WORK INSTRUCTION:
All lines from the one that mentions "This screenshot has width=934, height=2024." through the last of the entries below must be copied exactly, with both ends kept.

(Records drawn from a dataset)
_ _ _ _

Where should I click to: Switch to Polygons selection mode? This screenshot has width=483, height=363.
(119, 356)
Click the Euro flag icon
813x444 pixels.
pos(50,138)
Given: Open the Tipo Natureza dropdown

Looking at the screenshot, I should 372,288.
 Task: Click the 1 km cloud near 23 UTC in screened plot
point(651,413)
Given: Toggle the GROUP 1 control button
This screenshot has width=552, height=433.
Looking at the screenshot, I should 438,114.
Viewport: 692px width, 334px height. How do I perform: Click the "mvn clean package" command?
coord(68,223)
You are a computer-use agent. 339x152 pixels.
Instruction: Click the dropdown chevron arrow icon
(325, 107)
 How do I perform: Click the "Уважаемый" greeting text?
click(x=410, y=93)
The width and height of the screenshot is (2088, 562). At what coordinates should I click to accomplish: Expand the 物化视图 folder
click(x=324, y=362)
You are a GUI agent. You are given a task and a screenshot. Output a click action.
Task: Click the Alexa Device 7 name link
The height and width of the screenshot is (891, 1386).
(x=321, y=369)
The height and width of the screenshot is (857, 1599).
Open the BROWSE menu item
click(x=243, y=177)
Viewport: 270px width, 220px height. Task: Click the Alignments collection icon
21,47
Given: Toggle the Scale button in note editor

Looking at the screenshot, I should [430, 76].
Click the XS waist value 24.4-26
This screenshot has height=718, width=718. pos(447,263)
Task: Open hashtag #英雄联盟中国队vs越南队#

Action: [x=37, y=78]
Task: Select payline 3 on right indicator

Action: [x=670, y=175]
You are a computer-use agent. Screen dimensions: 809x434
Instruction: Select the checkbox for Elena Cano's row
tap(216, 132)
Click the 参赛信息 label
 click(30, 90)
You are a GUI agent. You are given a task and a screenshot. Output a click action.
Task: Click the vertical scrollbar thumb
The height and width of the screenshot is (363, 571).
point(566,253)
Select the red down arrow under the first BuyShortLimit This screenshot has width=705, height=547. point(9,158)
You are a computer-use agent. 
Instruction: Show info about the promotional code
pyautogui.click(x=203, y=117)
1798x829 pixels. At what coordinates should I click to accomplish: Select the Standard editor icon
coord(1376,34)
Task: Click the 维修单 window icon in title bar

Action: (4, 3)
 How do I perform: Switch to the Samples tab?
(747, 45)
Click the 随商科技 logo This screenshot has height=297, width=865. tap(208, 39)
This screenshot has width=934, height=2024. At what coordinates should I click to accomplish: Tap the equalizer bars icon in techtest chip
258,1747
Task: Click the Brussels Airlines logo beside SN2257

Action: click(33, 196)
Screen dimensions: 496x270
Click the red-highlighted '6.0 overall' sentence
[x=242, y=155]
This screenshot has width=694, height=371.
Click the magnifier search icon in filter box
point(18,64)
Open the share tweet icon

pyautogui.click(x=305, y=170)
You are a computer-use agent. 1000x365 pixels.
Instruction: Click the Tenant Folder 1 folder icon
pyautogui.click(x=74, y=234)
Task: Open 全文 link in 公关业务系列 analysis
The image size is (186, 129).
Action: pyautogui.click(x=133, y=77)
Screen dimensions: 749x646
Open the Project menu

_ _ _ _

FINAL ANSWER:
This screenshot has width=934, height=2024. At what coordinates should I click to accomplish: Tap the equalizer bars icon in techtest chip
258,1747
Task: Click the Brussels Airlines logo beside SN2257

Action: click(33, 196)
Screen dimensions: 496x270
Click the red-highlighted '6.0 overall' sentence
[x=242, y=155]
This screenshot has width=694, height=371.
Click the magnifier search icon in filter box
point(18,64)
Open the share tweet icon

pyautogui.click(x=305, y=170)
You are a computer-use agent. 1000x365 pixels.
Instruction: Click the Tenant Folder 1 folder icon
pyautogui.click(x=74, y=234)
Task: Open 全文 link in 公关业务系列 analysis
The image size is (186, 129).
Action: pyautogui.click(x=133, y=77)
Screen dimensions: 749x646
Open the Project menu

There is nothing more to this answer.